Dataset entries

++++++

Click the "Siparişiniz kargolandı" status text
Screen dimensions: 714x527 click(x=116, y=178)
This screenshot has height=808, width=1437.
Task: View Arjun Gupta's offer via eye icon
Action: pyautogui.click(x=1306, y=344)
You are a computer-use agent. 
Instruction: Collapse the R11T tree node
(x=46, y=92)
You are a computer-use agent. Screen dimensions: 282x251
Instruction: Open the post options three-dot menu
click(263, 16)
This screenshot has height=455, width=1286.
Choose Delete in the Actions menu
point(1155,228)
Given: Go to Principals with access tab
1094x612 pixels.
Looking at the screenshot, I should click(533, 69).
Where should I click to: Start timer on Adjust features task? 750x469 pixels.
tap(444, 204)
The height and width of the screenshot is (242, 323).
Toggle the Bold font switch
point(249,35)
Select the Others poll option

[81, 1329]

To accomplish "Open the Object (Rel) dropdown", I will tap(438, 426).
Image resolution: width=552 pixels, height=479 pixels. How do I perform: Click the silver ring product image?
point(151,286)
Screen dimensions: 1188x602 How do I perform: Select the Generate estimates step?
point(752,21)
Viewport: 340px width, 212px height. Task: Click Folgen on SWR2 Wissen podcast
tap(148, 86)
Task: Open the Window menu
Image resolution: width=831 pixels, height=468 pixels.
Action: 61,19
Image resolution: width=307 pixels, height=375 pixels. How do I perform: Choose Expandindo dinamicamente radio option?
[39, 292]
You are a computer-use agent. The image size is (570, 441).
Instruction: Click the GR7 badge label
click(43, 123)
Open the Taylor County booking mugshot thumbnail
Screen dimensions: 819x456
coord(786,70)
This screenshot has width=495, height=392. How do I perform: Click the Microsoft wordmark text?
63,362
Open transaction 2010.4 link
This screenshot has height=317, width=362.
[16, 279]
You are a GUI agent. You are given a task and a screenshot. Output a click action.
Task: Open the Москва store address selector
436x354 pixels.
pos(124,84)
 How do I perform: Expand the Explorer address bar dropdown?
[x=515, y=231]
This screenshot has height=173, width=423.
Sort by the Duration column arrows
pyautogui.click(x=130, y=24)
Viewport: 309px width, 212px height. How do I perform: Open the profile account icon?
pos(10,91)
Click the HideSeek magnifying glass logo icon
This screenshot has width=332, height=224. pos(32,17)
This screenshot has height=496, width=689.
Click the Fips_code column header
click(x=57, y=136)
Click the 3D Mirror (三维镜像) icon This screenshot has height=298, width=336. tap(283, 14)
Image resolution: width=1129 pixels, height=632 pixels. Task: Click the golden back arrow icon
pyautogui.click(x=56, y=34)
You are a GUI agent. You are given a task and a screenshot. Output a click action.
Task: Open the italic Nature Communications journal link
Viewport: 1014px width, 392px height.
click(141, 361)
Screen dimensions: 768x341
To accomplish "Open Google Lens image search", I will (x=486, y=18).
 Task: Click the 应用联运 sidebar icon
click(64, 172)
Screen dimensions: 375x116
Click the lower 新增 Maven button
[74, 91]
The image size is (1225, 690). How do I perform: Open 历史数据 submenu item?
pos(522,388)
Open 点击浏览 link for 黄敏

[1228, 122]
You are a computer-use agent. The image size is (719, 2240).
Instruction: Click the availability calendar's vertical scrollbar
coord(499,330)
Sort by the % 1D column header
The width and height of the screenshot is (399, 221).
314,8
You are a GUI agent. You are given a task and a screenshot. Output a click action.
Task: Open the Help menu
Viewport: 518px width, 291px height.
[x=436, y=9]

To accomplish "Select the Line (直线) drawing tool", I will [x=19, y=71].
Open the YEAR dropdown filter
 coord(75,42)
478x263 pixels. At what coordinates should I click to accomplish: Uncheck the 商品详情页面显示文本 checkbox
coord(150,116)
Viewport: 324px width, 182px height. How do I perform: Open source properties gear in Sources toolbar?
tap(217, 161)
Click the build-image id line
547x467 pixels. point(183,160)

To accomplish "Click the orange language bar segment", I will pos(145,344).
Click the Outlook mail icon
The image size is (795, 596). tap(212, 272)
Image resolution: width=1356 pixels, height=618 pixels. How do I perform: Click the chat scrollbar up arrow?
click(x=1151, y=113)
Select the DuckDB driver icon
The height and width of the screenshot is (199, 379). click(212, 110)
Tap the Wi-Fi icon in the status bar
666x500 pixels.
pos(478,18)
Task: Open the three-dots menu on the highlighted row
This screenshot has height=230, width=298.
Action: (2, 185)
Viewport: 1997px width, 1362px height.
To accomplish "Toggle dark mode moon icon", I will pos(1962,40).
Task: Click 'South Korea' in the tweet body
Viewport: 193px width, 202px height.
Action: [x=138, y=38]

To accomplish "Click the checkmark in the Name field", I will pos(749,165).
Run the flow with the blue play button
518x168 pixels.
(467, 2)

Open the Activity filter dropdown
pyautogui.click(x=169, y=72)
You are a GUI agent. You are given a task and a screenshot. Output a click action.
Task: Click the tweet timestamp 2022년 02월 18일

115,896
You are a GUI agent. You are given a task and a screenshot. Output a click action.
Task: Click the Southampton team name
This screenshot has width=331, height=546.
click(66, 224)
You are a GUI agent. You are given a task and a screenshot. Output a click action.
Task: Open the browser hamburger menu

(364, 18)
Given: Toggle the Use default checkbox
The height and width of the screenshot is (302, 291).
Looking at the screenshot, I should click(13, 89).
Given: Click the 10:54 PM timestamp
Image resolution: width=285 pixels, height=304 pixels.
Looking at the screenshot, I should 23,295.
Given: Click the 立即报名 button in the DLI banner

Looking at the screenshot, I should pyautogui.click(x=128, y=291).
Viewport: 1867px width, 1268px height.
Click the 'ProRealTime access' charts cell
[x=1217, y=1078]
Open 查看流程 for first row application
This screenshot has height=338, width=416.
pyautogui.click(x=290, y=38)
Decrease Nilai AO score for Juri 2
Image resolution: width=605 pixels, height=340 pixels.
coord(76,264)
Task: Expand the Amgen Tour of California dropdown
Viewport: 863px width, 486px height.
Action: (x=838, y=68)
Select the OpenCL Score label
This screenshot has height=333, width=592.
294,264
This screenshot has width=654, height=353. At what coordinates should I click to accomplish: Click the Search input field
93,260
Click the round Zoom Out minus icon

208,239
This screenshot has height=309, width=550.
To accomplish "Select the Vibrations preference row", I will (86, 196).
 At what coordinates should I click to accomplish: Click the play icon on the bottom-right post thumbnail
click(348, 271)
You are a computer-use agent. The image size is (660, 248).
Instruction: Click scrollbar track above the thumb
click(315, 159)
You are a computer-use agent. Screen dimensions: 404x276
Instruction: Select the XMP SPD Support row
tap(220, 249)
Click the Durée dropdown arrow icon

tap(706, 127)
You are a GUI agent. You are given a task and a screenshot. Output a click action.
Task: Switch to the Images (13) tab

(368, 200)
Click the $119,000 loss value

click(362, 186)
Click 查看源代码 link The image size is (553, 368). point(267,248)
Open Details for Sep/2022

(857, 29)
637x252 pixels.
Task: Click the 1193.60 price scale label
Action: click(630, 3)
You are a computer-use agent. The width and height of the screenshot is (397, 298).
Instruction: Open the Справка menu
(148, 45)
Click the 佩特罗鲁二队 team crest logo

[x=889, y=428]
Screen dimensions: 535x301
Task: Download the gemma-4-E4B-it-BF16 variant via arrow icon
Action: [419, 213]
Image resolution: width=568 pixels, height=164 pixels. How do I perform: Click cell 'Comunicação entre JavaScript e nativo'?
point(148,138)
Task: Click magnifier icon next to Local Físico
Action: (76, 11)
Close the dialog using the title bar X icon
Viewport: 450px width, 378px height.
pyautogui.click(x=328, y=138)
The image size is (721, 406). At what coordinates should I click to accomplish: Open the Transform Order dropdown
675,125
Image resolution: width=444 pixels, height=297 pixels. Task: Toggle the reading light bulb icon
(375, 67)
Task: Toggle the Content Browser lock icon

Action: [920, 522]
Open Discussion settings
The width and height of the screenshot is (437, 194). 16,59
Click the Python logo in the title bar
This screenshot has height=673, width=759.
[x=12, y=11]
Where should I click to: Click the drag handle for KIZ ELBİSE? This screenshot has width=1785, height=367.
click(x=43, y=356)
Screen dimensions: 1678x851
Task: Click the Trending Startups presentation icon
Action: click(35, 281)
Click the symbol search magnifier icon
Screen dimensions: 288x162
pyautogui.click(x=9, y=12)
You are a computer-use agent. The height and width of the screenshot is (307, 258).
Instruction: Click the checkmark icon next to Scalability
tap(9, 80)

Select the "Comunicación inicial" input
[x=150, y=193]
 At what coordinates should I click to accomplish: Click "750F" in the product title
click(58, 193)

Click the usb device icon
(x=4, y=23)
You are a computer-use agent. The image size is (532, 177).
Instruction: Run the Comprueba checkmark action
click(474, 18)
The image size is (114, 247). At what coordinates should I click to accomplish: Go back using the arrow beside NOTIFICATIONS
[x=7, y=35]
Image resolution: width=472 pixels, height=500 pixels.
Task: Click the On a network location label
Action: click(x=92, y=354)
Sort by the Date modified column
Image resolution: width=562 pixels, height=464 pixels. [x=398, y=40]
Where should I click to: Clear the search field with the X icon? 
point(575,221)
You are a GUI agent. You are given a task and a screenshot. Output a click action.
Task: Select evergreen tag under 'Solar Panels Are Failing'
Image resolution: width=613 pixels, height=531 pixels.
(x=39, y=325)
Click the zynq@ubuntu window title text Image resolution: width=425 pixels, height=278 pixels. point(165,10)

++++++

## TO DO:
Every line above that holds the word "will" should be copied out.

## RESPONSE FOR THIS EXERCISE:
To accomplish "Open the Object (Rel) dropdown", I will tap(438, 426).
To accomplish "Open Google Lens image search", I will (x=486, y=18).
To accomplish "Select the Line (直线) drawing tool", I will [x=19, y=71].
To accomplish "Click the orange language bar segment", I will pos(145,344).
To accomplish "Toggle dark mode moon icon", I will pos(1962,40).
To accomplish "Click the checkmark in the Name field", I will pos(749,165).
To accomplish "Select the Vibrations preference row", I will (86, 196).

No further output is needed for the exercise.